According to the rules Thurber’s employees went by, anyone observed speaking with other than a good purpose had to put $2 in a money bowl. The game had a “transforming” effect on his entire office, Thurber later reported. Nothing he did before or since, he said, had such a powerful impact.
Normally, I wouldn’t promote an idea like Thurber’s — but it ties in with something I learned from an experience I had with my own staff. About two years ago, in an effort to streamline the review-and-feedback process for a seminar on copywriting, I invented a discipline for reviewing and providing criticism for student submissions. Everyone in the review group (there were around six people) was allowed to rate each selection on a scale of 1 to 4 but was prohibited from explaining or justifying his score. The scores were averaged to come up with a group rating.

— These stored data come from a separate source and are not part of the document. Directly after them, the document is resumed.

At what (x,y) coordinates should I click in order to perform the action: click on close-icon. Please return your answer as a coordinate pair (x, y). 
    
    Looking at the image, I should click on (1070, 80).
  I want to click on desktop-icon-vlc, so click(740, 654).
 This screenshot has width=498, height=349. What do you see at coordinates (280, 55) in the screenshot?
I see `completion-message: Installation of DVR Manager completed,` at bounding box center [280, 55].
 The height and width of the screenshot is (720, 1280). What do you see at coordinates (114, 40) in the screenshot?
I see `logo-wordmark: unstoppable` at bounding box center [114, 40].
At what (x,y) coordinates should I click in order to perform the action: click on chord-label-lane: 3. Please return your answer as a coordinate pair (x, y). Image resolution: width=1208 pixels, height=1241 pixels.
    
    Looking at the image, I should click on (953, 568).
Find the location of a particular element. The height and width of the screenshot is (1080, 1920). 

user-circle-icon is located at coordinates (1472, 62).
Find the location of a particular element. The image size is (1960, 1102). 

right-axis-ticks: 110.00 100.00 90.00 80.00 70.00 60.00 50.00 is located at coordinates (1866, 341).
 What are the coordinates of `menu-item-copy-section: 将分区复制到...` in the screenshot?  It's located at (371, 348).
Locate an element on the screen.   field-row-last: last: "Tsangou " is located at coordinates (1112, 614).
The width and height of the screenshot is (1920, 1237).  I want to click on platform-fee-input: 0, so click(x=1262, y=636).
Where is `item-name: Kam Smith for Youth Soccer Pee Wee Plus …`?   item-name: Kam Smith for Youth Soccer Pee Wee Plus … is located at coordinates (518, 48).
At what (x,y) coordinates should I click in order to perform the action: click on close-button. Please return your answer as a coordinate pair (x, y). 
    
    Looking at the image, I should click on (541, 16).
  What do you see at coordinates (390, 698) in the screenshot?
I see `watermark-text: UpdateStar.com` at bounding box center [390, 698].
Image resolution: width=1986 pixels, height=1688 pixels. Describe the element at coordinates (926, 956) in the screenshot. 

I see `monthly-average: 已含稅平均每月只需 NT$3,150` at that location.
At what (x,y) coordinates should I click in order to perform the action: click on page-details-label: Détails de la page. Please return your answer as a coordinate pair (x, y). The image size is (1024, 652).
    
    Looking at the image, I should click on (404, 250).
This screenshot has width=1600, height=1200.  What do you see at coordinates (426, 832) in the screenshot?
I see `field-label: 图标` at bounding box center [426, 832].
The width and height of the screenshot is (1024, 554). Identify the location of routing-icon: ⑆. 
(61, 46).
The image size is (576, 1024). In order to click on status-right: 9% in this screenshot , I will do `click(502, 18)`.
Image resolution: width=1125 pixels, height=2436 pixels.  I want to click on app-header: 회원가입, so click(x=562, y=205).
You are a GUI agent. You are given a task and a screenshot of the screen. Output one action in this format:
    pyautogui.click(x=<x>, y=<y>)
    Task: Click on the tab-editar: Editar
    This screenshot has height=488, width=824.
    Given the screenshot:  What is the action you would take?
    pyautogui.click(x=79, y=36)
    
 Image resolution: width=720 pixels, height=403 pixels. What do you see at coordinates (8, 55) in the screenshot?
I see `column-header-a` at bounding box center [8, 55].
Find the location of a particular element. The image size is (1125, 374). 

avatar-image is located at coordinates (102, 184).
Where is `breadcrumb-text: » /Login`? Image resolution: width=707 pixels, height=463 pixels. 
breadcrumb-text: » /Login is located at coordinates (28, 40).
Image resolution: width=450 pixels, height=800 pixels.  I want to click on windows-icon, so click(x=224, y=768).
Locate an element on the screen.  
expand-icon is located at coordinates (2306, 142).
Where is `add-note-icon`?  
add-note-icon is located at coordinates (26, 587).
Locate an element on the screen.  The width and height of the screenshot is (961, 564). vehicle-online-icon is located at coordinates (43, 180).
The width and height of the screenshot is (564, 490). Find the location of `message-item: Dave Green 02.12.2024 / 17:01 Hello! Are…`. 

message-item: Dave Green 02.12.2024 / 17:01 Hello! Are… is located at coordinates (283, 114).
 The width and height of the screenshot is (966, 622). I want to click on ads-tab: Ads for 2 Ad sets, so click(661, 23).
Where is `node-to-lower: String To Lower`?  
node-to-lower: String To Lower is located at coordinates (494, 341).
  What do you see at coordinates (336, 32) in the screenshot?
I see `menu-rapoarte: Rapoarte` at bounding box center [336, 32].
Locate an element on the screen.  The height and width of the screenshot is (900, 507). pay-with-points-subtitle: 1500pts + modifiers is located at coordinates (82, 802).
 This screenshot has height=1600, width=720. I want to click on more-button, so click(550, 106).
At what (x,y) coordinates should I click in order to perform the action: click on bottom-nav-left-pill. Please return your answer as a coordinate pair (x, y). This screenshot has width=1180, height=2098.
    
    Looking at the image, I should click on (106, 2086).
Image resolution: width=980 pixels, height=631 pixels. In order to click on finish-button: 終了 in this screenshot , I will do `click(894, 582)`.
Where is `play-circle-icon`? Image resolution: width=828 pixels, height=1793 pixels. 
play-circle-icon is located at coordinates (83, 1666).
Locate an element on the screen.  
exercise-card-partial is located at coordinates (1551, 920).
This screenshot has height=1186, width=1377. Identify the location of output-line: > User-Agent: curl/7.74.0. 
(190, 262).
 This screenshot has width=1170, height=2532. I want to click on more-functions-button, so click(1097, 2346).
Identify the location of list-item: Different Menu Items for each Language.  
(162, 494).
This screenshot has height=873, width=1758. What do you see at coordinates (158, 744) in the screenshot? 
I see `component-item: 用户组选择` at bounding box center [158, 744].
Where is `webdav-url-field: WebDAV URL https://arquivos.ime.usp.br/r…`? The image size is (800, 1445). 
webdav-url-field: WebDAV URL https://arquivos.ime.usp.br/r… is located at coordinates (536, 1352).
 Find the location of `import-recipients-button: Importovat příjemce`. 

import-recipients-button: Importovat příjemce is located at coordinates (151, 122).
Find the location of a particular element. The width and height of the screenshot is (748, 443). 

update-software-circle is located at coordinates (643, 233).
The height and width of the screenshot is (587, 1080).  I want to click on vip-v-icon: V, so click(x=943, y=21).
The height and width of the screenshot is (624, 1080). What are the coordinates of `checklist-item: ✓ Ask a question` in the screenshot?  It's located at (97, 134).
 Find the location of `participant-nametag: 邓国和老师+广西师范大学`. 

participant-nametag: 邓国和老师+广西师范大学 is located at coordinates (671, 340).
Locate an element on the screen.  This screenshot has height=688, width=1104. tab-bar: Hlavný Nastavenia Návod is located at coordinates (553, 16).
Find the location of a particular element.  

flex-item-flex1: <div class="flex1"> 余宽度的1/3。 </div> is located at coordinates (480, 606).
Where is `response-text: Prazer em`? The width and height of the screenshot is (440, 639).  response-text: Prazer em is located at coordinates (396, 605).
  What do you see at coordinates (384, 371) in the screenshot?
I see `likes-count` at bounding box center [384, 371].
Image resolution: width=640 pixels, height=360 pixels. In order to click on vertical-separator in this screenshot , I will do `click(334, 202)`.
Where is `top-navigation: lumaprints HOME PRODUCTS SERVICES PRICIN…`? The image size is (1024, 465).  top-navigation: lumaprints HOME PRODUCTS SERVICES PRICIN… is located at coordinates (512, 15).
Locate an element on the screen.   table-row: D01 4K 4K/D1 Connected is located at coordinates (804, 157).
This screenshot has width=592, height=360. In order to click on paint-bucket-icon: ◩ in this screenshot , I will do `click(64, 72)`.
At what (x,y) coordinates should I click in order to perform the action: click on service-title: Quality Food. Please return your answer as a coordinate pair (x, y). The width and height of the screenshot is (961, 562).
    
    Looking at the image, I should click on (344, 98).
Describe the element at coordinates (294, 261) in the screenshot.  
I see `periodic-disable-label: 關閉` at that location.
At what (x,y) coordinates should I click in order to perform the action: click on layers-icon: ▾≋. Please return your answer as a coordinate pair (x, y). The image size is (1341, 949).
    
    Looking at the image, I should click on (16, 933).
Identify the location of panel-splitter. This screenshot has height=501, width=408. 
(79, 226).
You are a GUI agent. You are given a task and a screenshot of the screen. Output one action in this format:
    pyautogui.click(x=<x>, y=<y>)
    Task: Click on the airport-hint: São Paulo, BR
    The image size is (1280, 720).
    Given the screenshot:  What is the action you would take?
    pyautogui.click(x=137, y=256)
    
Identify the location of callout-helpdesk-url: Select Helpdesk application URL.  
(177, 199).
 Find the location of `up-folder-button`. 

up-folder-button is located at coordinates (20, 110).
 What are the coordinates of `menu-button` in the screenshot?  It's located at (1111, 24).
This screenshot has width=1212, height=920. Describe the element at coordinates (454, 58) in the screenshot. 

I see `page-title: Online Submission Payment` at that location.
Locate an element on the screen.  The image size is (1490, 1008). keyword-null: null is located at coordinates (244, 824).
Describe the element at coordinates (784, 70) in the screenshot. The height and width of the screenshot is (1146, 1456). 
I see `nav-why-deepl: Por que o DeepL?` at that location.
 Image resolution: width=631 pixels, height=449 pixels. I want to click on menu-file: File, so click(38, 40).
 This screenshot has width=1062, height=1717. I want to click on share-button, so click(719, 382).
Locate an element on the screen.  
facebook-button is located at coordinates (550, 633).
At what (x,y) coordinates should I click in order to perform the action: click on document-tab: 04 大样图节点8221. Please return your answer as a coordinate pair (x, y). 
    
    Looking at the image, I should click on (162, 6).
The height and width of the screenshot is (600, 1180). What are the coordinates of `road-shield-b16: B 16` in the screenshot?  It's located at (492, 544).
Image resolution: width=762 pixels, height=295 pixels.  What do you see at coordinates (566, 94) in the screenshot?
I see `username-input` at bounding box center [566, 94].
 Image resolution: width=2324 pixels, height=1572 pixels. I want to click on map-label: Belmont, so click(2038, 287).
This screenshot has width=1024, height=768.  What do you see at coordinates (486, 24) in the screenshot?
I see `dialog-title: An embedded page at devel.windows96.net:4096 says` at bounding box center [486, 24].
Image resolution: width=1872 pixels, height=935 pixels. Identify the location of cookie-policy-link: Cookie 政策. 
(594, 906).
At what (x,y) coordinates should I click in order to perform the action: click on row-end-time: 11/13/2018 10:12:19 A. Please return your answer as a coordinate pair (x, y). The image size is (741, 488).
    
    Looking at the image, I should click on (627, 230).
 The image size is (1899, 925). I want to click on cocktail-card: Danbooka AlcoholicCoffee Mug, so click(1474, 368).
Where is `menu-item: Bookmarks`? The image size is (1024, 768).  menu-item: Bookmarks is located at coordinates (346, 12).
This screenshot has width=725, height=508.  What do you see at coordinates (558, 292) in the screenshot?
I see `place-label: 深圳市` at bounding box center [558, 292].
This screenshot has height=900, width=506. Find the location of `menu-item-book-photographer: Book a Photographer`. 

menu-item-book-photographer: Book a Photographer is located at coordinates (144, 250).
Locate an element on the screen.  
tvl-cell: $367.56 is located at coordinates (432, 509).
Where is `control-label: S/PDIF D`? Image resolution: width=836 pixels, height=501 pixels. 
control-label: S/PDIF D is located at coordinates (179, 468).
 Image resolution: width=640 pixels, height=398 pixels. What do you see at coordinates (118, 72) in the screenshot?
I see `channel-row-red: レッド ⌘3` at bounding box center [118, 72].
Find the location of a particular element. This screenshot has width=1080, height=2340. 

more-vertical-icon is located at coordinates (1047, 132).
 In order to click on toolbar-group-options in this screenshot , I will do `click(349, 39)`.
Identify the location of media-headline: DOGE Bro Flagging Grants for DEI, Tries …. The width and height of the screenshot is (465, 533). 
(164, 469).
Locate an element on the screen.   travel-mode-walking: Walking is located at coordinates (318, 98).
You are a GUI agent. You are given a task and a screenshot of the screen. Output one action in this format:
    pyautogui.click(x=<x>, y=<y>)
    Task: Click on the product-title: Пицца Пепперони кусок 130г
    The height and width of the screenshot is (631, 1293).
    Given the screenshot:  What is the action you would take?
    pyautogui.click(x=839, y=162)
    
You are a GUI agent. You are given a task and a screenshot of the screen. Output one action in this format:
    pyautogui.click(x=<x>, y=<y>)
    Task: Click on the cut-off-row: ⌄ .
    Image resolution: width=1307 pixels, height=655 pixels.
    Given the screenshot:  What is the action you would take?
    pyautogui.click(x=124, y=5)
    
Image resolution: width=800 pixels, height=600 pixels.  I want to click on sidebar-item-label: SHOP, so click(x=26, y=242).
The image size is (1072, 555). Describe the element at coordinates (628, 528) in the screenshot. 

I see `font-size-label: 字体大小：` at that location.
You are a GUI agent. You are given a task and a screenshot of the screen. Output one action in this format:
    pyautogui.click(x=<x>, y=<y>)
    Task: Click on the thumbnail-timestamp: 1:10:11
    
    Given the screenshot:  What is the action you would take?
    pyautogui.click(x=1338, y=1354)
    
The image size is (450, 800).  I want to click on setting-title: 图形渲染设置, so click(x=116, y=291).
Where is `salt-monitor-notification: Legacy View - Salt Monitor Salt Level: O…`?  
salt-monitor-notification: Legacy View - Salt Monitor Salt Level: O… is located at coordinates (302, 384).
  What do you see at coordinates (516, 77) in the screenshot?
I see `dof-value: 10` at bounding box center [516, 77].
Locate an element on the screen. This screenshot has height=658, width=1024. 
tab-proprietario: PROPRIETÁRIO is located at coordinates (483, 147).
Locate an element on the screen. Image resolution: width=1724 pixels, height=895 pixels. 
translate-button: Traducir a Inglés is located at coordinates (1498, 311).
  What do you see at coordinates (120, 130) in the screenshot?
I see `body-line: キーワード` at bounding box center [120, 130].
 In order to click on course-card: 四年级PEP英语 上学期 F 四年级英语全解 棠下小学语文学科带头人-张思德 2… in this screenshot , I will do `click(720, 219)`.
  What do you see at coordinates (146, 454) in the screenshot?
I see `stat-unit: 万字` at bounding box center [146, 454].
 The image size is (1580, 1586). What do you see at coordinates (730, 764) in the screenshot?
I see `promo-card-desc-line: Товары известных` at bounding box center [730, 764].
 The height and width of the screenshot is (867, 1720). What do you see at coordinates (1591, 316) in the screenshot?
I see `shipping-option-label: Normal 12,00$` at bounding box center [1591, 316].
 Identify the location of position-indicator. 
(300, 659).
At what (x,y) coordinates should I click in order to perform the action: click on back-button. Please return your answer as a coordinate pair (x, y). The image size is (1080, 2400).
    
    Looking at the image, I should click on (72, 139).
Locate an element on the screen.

If the group rating exceeded 3, the work was deemed good and nothing further needed to be done on it. If it was 3 or less, we would discuss the piece. There was a hitch, however. You could not make any sort of criticism. You could only offer positive, concrete suggestions. You couldn’t say, for example, “The first line is kind of weak and would be stronger if it could be more specific.” Instead, you’d have to say, “I’d replace the first sentence with the following . . .” — and then provide the copy yourself. The rest of the group then rated that copy as being better than, worse than, or the same as the original.
This system has worked beyond my expectations. Not only has it cut the time it used to take to do reviews by more than half, it has also made it immensely easier for the writer to receive the criticism. As an added bonus, the copy suggestions make the work much, much better.
I’m not averse to getting tough on copy or on people when the need arises. But because of this experience, I’m beginning to realize that negative feedback is almost always a blunt and damaging tool. You’ll usually do much better with carefully chosen words of support or alternative suggestions.